3. 'The patient was a brown mare used for heavy van work in London. About January 10 she was lame, and as she had a cracked heel, was treated by poulticing for a day, and then by antiseptic lotions. In a week she was sent to work, but the following day lameness returned, and continued till about February 15. No special symptom was detected which indicated the exact position of any cause of lameness. Then the lameness increased in severity, and some swelling around the coronet began to show itself.

'In consultation with another veterinary surgeon, two possible causes of this intense lameness were discussed: one, that we had septic infection of the coronet, and that probably the swelling of this part would soften, and sloughs occur; the other, that a fracture of the os pedis or os coronae existed. The enlargement of the coronet was hard and firm, not particularly sensitive. It was decided to do nothing for a few days. In a week the pain abated, and the mare would put her foot on the ground, and ceased to "nurse" the limb as she had done. When moved over in the box she put a little weight on the foot, but limped very decidedly.

'Another week passed, and the pain and lameness further abated, but the swelling around the coronet continued. Perhaps it was a little less in front, but it had not decreased on the inside. It remained firm, and was not painful on pressure. It showed no soft places, and the upper part of the leg remained free from oedema.

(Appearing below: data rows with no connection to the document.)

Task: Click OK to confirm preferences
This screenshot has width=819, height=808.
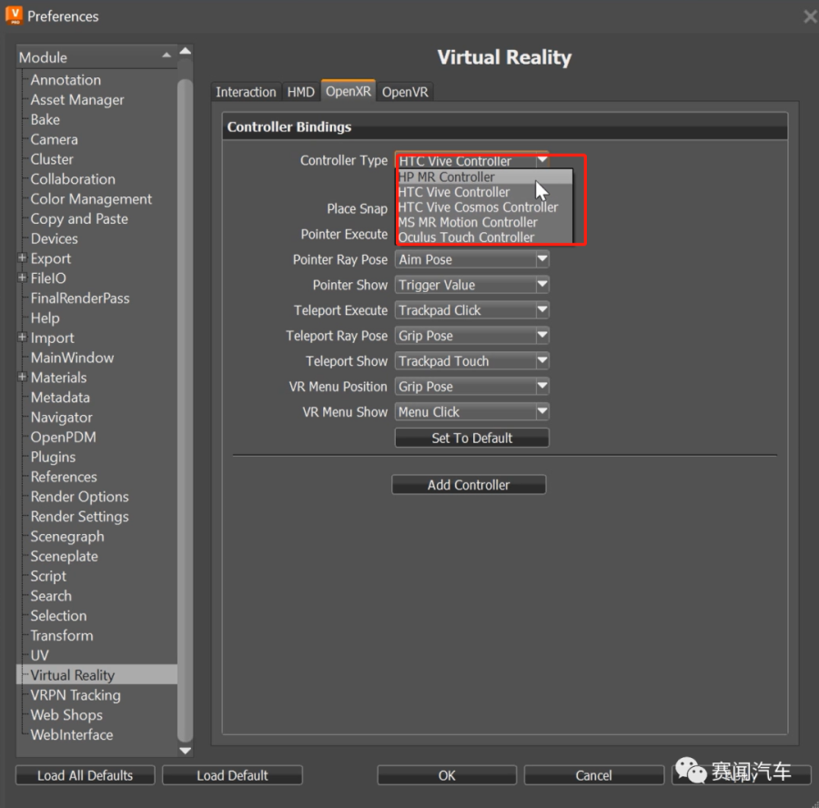Action: [x=447, y=775]
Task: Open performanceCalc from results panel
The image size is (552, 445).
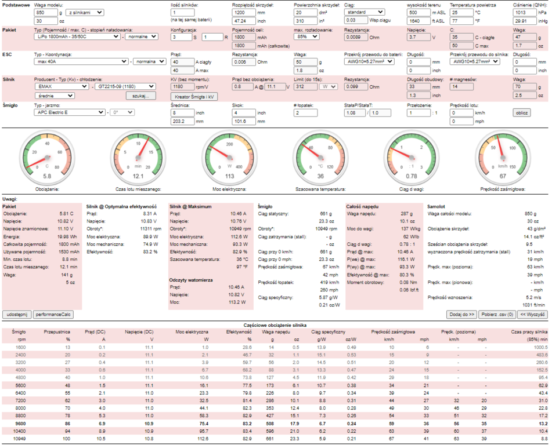Action: [x=53, y=313]
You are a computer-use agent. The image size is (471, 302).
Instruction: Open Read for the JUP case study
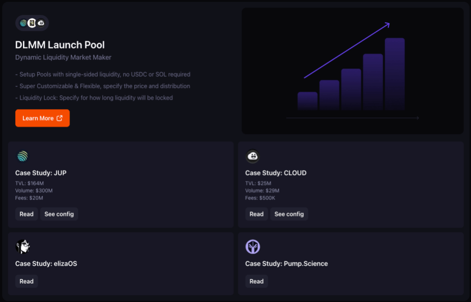coord(27,214)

Fig. 158.   Fracture In Situ (Os Coronae)

Fig. 158. - Fracture In Situ (Os Coronae).

'The diagnosis was now that a fracture existed, and it was proposed to send the mare to grass for a few months. The consulting veterinary surgeon suggested that before doing so a blister might be applied to the coronet. This was done. The mare was found next day again on three legs. She had apparently been down during the night. In a few days the coronet increased again in size, and within a week "broke out" in two places.

'The opinion now formed was that, with a fracture and this additional cause of inflammation around the joint, it would be most economical for the owner to have her killed. This was done, and a post-mortem examination was made by Mr. Hunting and Mr. Willis.

Fig. 159.   With Broken Portion Removed

Fig. 159. - With Broken Portion Removed.

'Post-mortem. - The foot, cut off at the fetlock-joint, showed extensive swelling all round the coronet. There were two wounds on the skin - one on the front of the coronet, the other on the inner side. From both pus and blood had escaped. They both communicated under the skin with a large abscess cavity. The abscess did not communicate with the joint. The pastern bone was sound. On separating the pastern from the coronet bone the articular surfaces were of a healthy colour, but the soft tissues immediately surrounding them were inflamed. On the centre of the articular surface of the coronary bone a thin red ring was noticed, and the portion of cartilage within it seemed raised. With the point of a scalpel this portion was lifted, and was found to be not only cartilage, but a layer of bone completely detached from the os coronae. On removing the bones from the hoof the rest of the bone was quite normal, as was the pedal bone.

'Fig. 158 shows the articular surface of the coronet with the fracture in situ; and Fig. 159 the surface from which the broken portion is removed and laid to the side of the foot.

'Some interesting questions arise. How was the fracture caused? When did it occur? Between the broken portion and the main bone there was a layer of granulation tissue, so that it is certain the injury existed before the blister was applied, and it may possibly have existed from the commencement of the lameness.'[A]

[Footnote A: R. Crawford, M.R.C.V.S., Veterinary Record, vol. viii., p. 478.]